Concretely: 1 2 plus dot is valid OCaml syntax. It’s the syntax of a function call (Pexp_apply) where the “function” expression is 1 and the 3 arguments are 2, plus, dot.

You’re right that it’s an invalid OCaml program, because it does not typecheck, but ppx rewriting happens before that. It’s common to pick some syntax that happens to map to the OCaml parse tree but is not valid ocaml. For example:

  • in the attribute [@@deriving map,show], the map,show part is a tuple. map is an identifier (even if map is not in scope).
  • in ppx_sexp_message the syntax used in the example is "string" ~source:(tmpfile : string) but of course a string isn’t a function that takes labelled arguments
  • in ppx_custom_printf the syntax used is !"string" but it does not correspond to an actual (!) operator - and actually you can’t use !s with a non-literal string s.
3 Likes

TIL those quoted string literals!

Also in that article:

There is a wide variety of PPX rewriters but the ones you’ll probably see the most are Extensions and Derivers.

I’ve played with ppxlib a little bit and the docs don’t really have info about anything other than Extensions and Derivers.

Re-reading now they mention:

It is also possible to write more advanced transformations such as rewriting constants that bear the right suffix, rewriting function calls based on the function identifier or to generate code from items annotated with a custom attribute but we won’t cover those in this section.

and

Note that you can also write arbitrary, whole AST transformations with ppxlib but they don’t have a clear composition semantic since they have to be applied sequentially as opposed to the other, better defined rewriting rule.

Does anyone have pointers to an entry-point for how to implement either of those?

You may have a look to src/context_free.mli in ppx-lib source tree.

For “arbitrary, whole AST transformations”, you may look to the optional arguments ?impl, ?intf, ?preprocess_impl, ?preprocess_intf in Driver.register_transformation.

1 Like

GIVEN PROBLEM - Copy the portion of the forum thread that opens with the words containing "You’re right that" and closes with "non-literal string s.", substituting "list" for "tuple". Rely solely on the forum thread.

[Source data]
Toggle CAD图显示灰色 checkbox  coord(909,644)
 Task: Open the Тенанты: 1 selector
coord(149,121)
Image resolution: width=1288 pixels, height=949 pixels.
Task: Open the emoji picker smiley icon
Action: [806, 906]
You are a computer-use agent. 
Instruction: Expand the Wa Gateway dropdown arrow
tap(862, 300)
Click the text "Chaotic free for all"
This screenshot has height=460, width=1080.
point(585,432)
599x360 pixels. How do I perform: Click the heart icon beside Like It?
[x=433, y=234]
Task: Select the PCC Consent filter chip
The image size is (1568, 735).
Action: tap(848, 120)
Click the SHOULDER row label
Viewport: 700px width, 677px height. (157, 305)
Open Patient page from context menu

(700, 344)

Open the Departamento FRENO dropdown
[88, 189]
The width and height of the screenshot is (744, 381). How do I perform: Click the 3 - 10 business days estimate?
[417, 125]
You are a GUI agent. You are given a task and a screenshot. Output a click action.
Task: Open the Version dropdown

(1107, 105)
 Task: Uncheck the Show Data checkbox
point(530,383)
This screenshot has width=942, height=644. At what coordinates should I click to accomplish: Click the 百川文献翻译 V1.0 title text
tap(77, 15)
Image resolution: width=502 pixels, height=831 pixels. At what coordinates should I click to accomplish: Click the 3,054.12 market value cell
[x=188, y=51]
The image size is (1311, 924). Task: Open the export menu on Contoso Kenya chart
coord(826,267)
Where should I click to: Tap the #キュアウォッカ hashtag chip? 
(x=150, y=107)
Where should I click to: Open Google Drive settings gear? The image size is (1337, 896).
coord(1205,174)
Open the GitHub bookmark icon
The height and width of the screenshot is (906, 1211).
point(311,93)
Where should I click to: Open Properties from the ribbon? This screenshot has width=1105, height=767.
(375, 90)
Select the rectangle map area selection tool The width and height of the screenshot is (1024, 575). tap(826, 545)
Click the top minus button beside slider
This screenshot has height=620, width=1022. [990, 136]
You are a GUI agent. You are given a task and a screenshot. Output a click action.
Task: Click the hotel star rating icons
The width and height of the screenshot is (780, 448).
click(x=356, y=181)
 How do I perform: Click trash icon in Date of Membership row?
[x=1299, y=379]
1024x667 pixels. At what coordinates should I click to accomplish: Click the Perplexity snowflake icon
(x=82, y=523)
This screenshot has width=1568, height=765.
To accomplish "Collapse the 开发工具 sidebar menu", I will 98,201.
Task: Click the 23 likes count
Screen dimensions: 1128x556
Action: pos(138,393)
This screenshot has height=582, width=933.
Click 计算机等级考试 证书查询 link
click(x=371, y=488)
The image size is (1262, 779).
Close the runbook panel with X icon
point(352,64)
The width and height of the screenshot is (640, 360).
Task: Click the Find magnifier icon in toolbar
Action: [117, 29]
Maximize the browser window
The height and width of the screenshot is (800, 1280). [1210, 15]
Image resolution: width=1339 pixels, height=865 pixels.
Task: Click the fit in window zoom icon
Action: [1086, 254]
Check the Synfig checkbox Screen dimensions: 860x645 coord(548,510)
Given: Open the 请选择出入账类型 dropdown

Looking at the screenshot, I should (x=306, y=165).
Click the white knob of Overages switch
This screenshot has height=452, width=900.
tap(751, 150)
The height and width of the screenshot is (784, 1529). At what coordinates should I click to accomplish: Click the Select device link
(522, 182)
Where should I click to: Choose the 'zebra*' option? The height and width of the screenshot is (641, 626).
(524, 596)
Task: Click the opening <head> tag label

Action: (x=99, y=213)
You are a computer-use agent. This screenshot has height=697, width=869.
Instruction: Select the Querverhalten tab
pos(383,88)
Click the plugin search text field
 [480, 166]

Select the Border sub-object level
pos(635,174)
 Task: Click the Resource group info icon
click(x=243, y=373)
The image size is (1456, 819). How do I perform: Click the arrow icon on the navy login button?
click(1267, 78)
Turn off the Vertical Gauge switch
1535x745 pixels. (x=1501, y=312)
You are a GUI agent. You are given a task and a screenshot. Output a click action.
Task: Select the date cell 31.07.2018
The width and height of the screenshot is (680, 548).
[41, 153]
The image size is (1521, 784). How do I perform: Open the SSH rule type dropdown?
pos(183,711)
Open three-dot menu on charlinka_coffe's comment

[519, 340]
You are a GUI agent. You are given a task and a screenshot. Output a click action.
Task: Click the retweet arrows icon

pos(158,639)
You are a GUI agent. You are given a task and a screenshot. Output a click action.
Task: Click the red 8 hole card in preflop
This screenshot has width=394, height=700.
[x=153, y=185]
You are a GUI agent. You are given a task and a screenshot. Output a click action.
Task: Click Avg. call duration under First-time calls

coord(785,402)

EXERCISE SOLUTION -
You’re right that it’s an invalid OCaml program, because it does not typecheck, but ppx rewriting happens before that. It’s common to pick some syntax that happens to map to the OCaml parse tree but is not valid ocaml. For example:

  • in the attribute [@@deriving map,show], the map,show part is a list. map is an identifier (even if map is not in scope).
  • in ppx_sexp_message the syntax used in the example is "string" ~source:(tmpfile : string) but of course a string isn’t a function that takes labelled arguments
  • in ppx_custom_printf the syntax used is !"string" but it does not correspond to an actual (!) operator - and actually you can’t use !s with a non-literal string s.